> [PROBLEM DESCRIPTION]
Rewrite the stretch of items from the line containing "Image resolution: width=1050" through the line containing "pyautogui.click(x=973, y=562)" as a Markdown table with the columns Row and Line, numbering each row and leaving out blank lines.

> [DATA ROWS]
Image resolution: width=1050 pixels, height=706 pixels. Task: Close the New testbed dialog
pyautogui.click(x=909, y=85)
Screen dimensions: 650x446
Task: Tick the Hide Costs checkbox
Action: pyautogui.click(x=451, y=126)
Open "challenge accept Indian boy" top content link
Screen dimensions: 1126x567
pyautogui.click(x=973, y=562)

--

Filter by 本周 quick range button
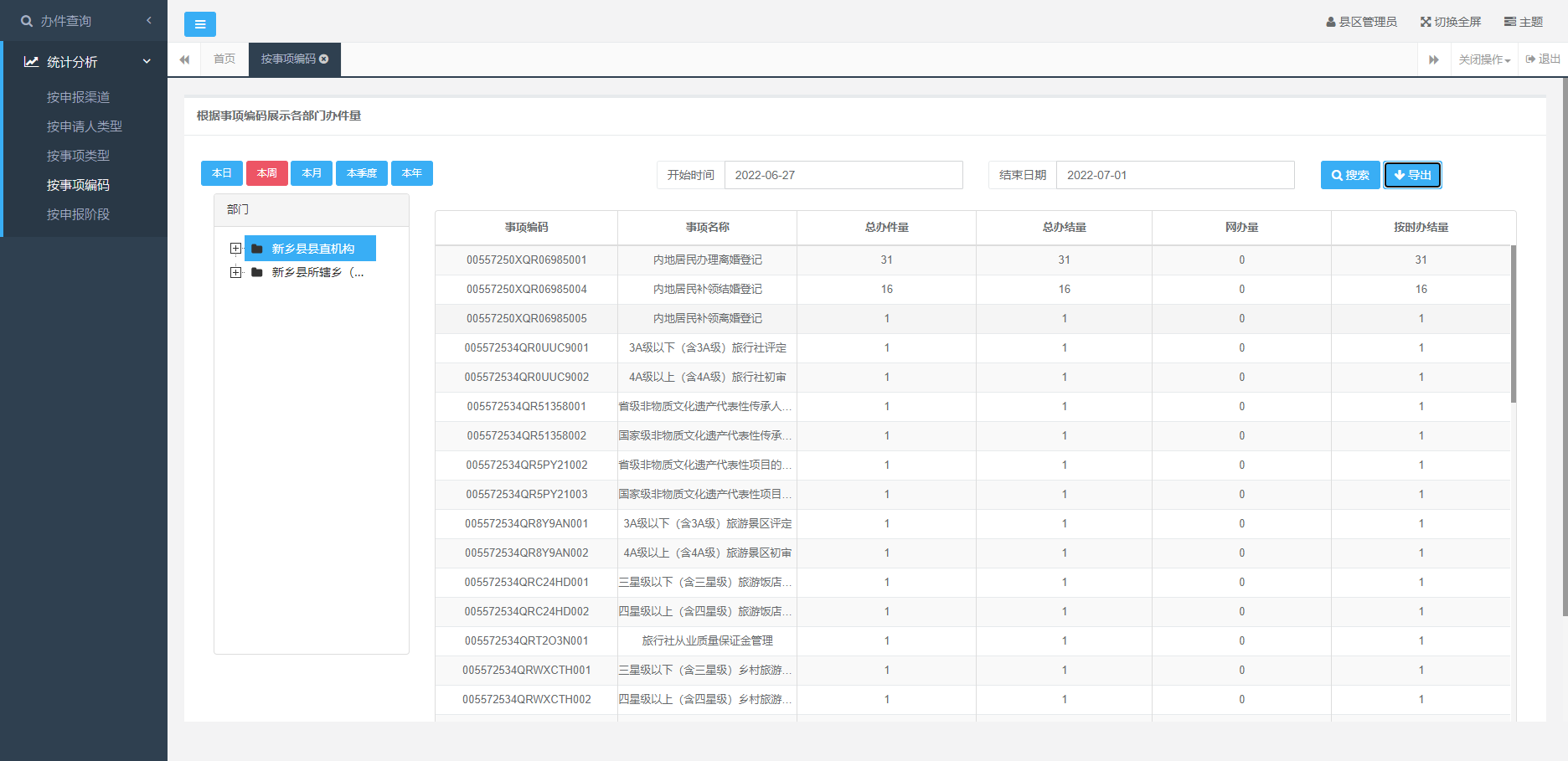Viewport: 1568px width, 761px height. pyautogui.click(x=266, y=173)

> [COMPLETED TASK]
| Row | Line |
|---|---|
| 1 | Image resolution: width=1050 pixels, height=706 pixels. Task: Close the New testbed dialog |
| 2 | pyautogui.click(x=909, y=85) |
| 3 | Screen dimensions: 650x446 |
| 4 | Task: Tick the Hide Costs checkbox |
| 5 | Action: pyautogui.click(x=451, y=126) |
| 6 | Open "challenge accept Indian boy" top content link |
| 7 | Screen dimensions: 1126x567 |
| 8 | pyautogui.click(x=973, y=562) |